# Exercise goal
Return exactly the lines of the data below, from the one that contains "Click the Status label" through the final line, and leave out every picture.

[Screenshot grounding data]
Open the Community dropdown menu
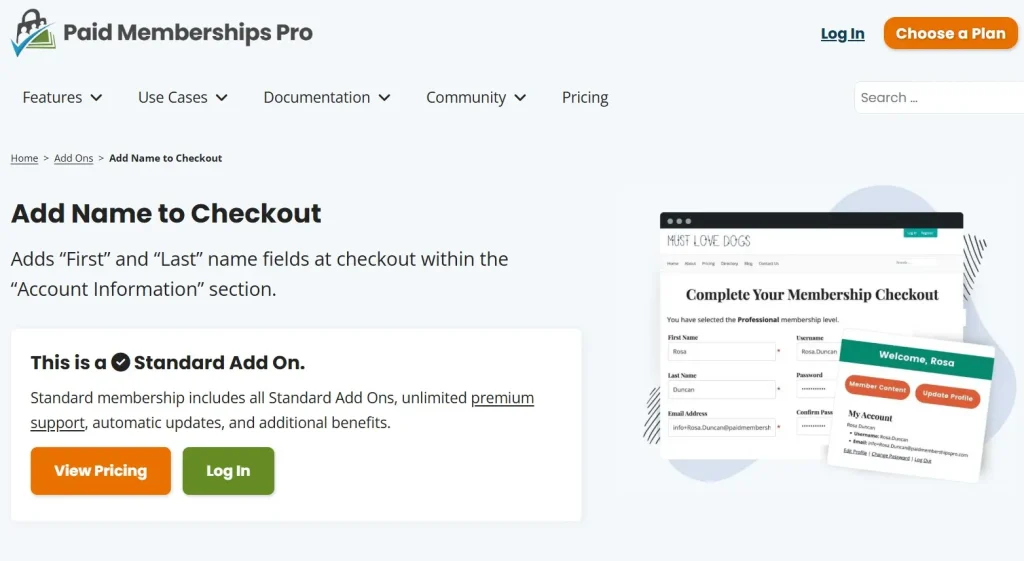Viewport: 1024px width, 561px height. [x=476, y=98]
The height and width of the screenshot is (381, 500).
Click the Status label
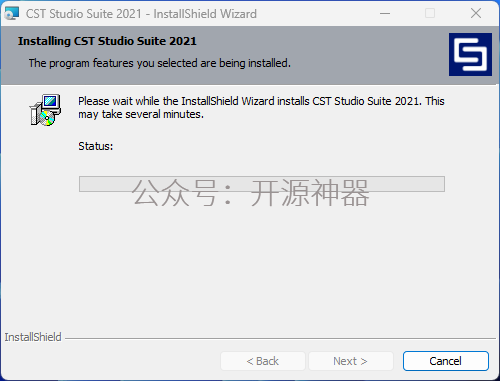(96, 146)
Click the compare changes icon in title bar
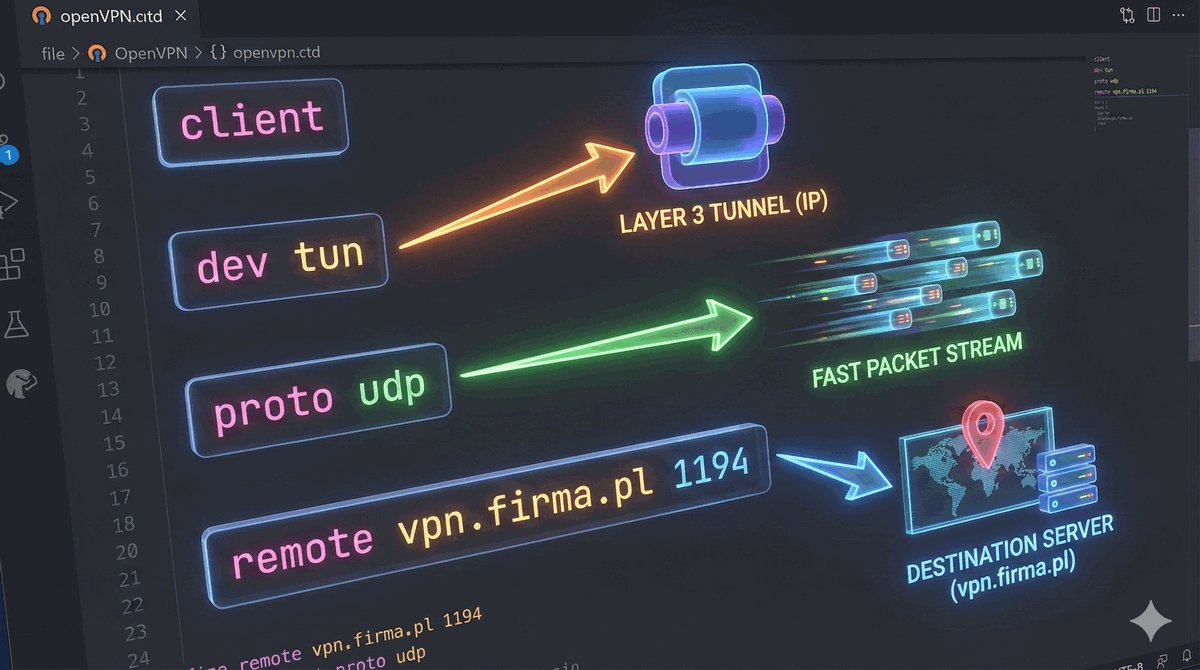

# Written answer
Click the Status label
(96, 146)
Click the compare changes icon in title bar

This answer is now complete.